Harnessing HPC power with {targets}

My Background

Ecologist turned research software engineer
Not an HPC professional or expert
Feels most comfortable never leaving the comfort of RStudio Desktop

{targets} forces you to make parallelization easy

Modular workflows & branching create independent targets

Running targets in parallel

use_targets() automatically sets things up
Use tar_make_clustermq() or tar_make_future() to run in parallel
Parallel processes on your computer or jobs on a computing cluster
Potentially easy entry to high performance computing

Persistent vs. Transient workers

Persistent workers with clustermq

One-time cost to set up workers
System dependency on zeromq

Transient workers with future

Every target gets its own worker (more overhead)
No additional system dependencies

Setup `clustermq` on a cluster

Take the basic HPC training at your organization
Install clustermq R package on the cluster
You might need to open a support ticket to get ZeroMQ (https://zeromq.org/) installed
On the cluster, in a directory, launch R and run targets::use_targets()

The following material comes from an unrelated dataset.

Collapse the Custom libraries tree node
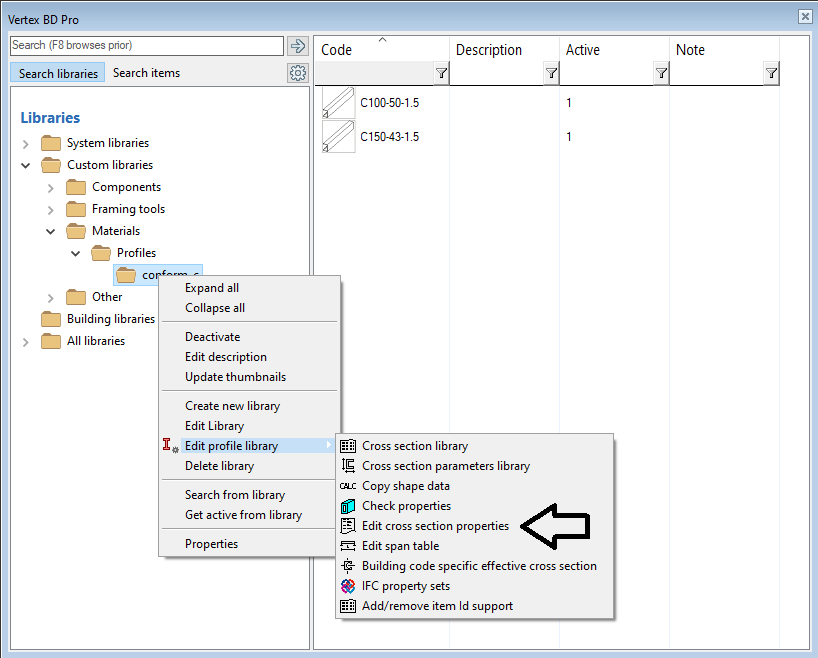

Setup `clustermq` on a cluster

Edit the SLURM (or other scheduler) template that was created

#!/bin/sh

#SBATCH --job-name={{ job_name }}        # job name
#SBATCH --partition=hpg-default          # partition
#SBATCH --output={{ log_file | logs/workers/pipeline%j_%a.out }} # you can add .%a for array index
#SBATCH --error={{ log_file | logs/workers/pipeline%j_%a.err}}   # log file
#SBATCH --mem-per-cpu={{ memory | 8GB }}     # memory
#SBATCH --array=1-{{ n_jobs }}               # job array
#SBATCH --cpus-per-task={{ cores | 1 }}
#SBATCH --time={{ time | 1440 }}

source /etc/profile

ulimit -v $(( 1024 * {{ memory | 8192 }} ))
module load R/4.0 #R 4.1 not working currently           
module load pandoc  #For rendering RMarkdown
CMQ_AUTH={{ auth }} R --no-save --no-restore -e 'clustermq:::worker("{{ master }}")'

Check that clustermq works
Check that tar_make_clustermq() works

How to work comfortably

May need to run from command line without RStudio
Options for RStudio could be clunky
Data store (_targets/) not synced with local computer

Develop local, sync, run on cluster

Cloud storage

SSH connection

Develop and run workflow on your computer
Targets are sent off to the cluster to be run as SLURM jobs
Results returned and _targets/ store remains on your computer
Ideal when:
- Only some targets need cluster computing
- Targets don’t run too long
- No comfortable way to use RStudio on the cluster

SSH connection setup

Copy SLURM template to cluster
Edit ~/.Rprofile on the cluster:

.Rprofile

options(
  clustermq.scheduler = "slurm",
  #path to template on cluster
  clustermq.template = "~/slurm_clustermq.tmpl"
)

Set options in _targets.R on your computer:

_targets.R

options(
  clustermq.scheduler = "ssh",
  clustermq.ssh.host = "<username@hpc.university.edu>", # however you SSH into cluster
  clustermq.ssh.timeout = 30, # longer timeout
  clustermq.ssh.log = "~/cmq_ssh.log" # log for easier debugging
)

Note

Packages used in the pipeline need to be installed on the cluster and local computer

Lessons Learned: UF

Transfer of R objects back and forth is biggest bottleneck for SSH connector
2FA surprisingly not an issue

Lessons Learned: Tufts University

Couldn’t get zeromq installed because I couldn’t get an HPC person to email me back!
future backend worked, but overhead was too much to be helpful

Lessons Learned: University of Arizona

SSH connector requires an R session to run on login node—not possible at UA!
Open On Demand RStudio Server
targets auto-detects SLURM, but need to run as “multicore”

One last step: write it all down!

Template GitHub repo with setup instructions in README
Tell the HPC experts about it

University of Florida:

On the HPC: BrunaLab/hipergator-targets
Using SSH connector: BrunaLab/hipergator-targets-ssh

University of Arizona (WIP): cct-datascience/targets-uahpc